In traditional usage, the cult of a religion, quite apart from its sacred writings ("scriptures"), its theology or myths, or the personal faith of its believers, is the totality of external religious practice and observance, the neglect of which is the definition of impiety. Cult in this primary sense is literally the "care" (Latin cultus) owed to the god and the shrine. In the specific context of Greek hero cult, Carla Antonaccio has written, "The term cult identifies a pattern of ritual behavior in connection with specific objects, within a framework of spatial and temporal coordinates. Ritual behavior would include (but not necessarily be limited to) prayer, sacrifice, votive offerings, competitions, processions and construction of monuments. Some degree of recurrence in place and repetition over time of ritual action is necessary for cult to be enacted, to be practiced"
Cult is embodied in ritual and ceremony. Its present or former presence is made concrete in temples, shrines and churches, and cult images (denigrated by Christians as "idols") and votive deposits at votive sites.
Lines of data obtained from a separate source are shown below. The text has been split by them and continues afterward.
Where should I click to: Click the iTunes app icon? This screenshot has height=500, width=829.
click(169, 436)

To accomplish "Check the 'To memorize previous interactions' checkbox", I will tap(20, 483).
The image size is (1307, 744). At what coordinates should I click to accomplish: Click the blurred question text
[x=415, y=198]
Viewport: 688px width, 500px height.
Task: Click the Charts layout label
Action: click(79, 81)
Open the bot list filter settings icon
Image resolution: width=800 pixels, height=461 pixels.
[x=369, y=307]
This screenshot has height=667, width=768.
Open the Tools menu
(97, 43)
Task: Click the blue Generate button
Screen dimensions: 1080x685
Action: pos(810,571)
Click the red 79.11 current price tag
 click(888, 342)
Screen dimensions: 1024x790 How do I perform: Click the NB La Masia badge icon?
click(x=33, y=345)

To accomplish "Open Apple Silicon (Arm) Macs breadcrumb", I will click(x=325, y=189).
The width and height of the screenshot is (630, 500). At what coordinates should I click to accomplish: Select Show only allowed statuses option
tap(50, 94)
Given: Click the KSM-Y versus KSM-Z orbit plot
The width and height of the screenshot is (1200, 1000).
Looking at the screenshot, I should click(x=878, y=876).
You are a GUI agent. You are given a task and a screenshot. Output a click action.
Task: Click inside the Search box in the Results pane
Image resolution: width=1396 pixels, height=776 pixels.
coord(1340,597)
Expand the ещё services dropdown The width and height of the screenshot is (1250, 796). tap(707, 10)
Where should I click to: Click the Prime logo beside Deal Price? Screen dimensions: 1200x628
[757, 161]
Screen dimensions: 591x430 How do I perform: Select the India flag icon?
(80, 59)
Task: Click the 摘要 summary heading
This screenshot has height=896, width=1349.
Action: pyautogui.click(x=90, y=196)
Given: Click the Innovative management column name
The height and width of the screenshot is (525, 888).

By extension, "cult" has come to connote the total cultural aspects of a religion, as they are distinguished from others through change and individualization.
On Beyond BordersEdit
Criminal cults featured in Beyond Borders:
- The Brunswick Mission Church ("Lost Souls") - A 23-member group in Texas led by Elijah Ward, which staged its own mass abduction as part of its plan to establish a permanent paradise. The female members were all brainwashed into obedience towards Elijah, and taken against their will. The cult was eventually dismantled when the IRT rescued the women and arrested Elijah and the male members.